Your objective:
Two lines in the listing below mark the span: one contains "Identify the click" and one contains "News (409, 184)". Reproduce both of them and everything between, exactly.

Data:
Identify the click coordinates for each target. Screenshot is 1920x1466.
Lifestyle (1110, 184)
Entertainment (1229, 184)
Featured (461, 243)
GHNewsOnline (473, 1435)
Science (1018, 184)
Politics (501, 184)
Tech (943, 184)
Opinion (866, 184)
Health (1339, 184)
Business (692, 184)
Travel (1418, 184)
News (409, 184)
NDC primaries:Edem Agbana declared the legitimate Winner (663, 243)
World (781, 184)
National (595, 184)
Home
==
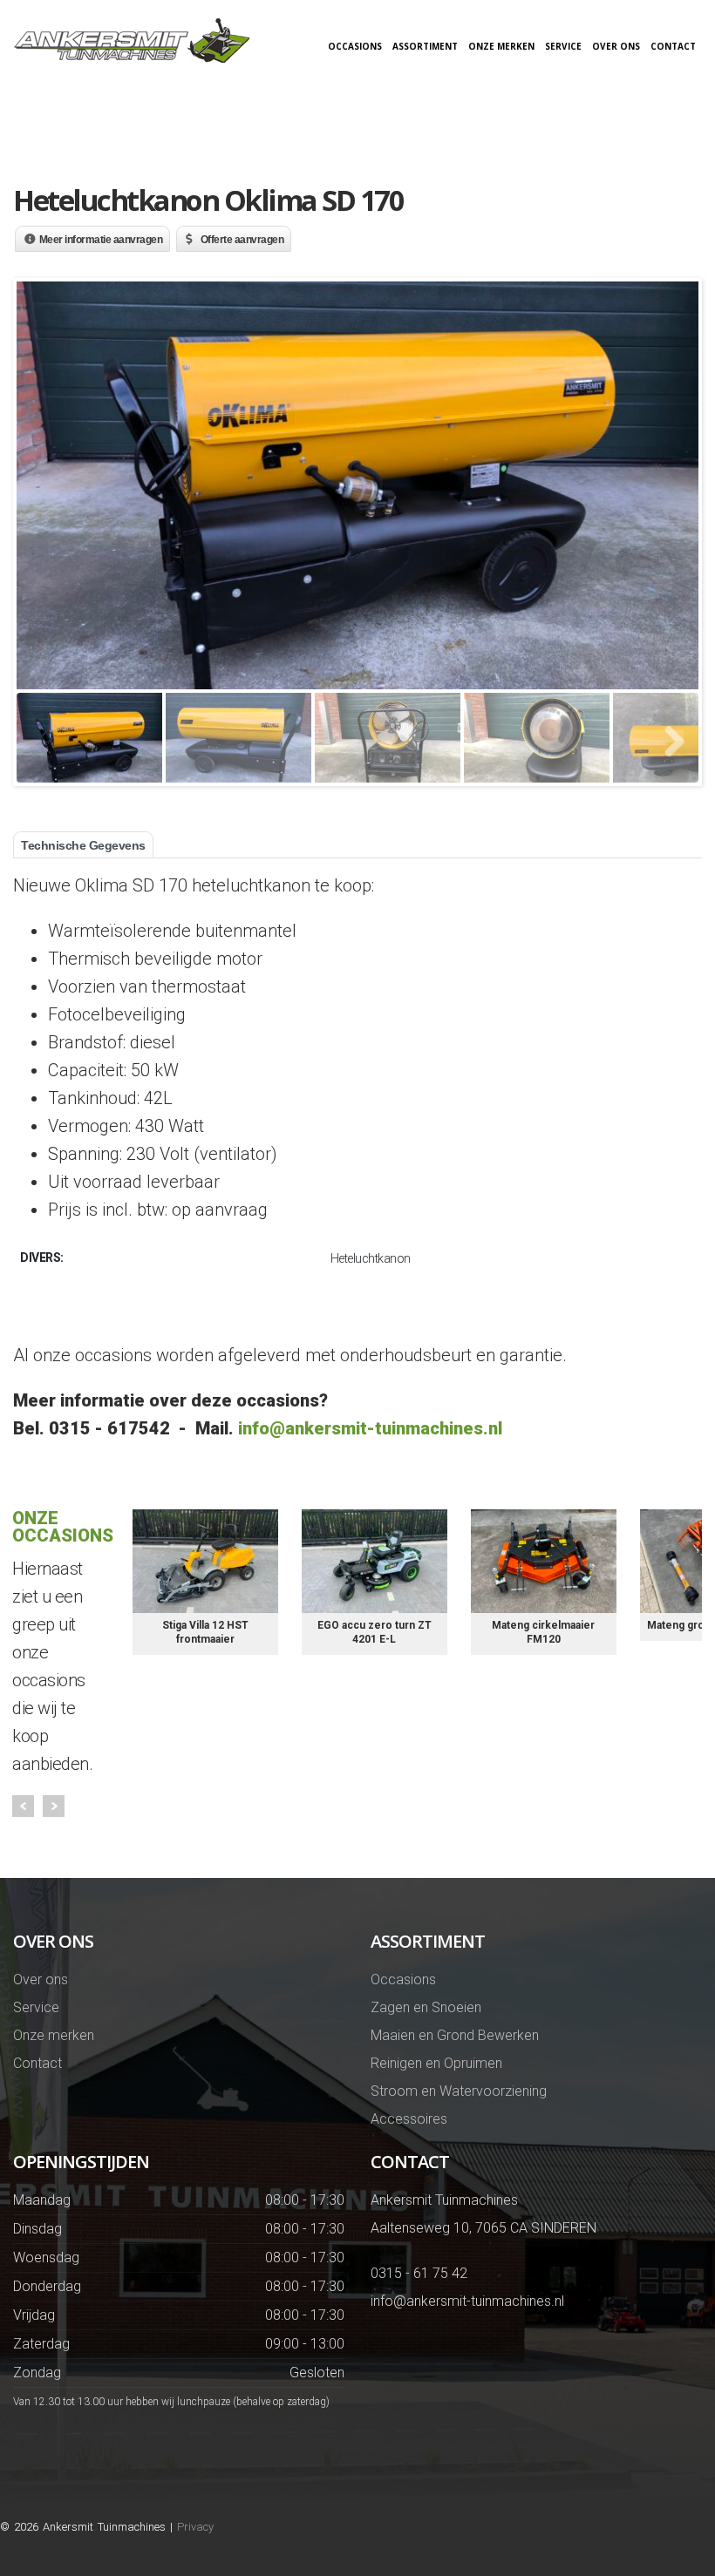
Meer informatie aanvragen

Solution for this problem:
Identify the click coordinates for each target. Screenshot is 1920x1466.
Lifestyle (1110, 184)
Entertainment (1229, 184)
Featured (461, 243)
GHNewsOnline (473, 1435)
Science (1018, 184)
Politics (501, 184)
Tech (943, 184)
Opinion (866, 184)
Health (1339, 184)
Business (692, 184)
Travel (1418, 184)
News (409, 184)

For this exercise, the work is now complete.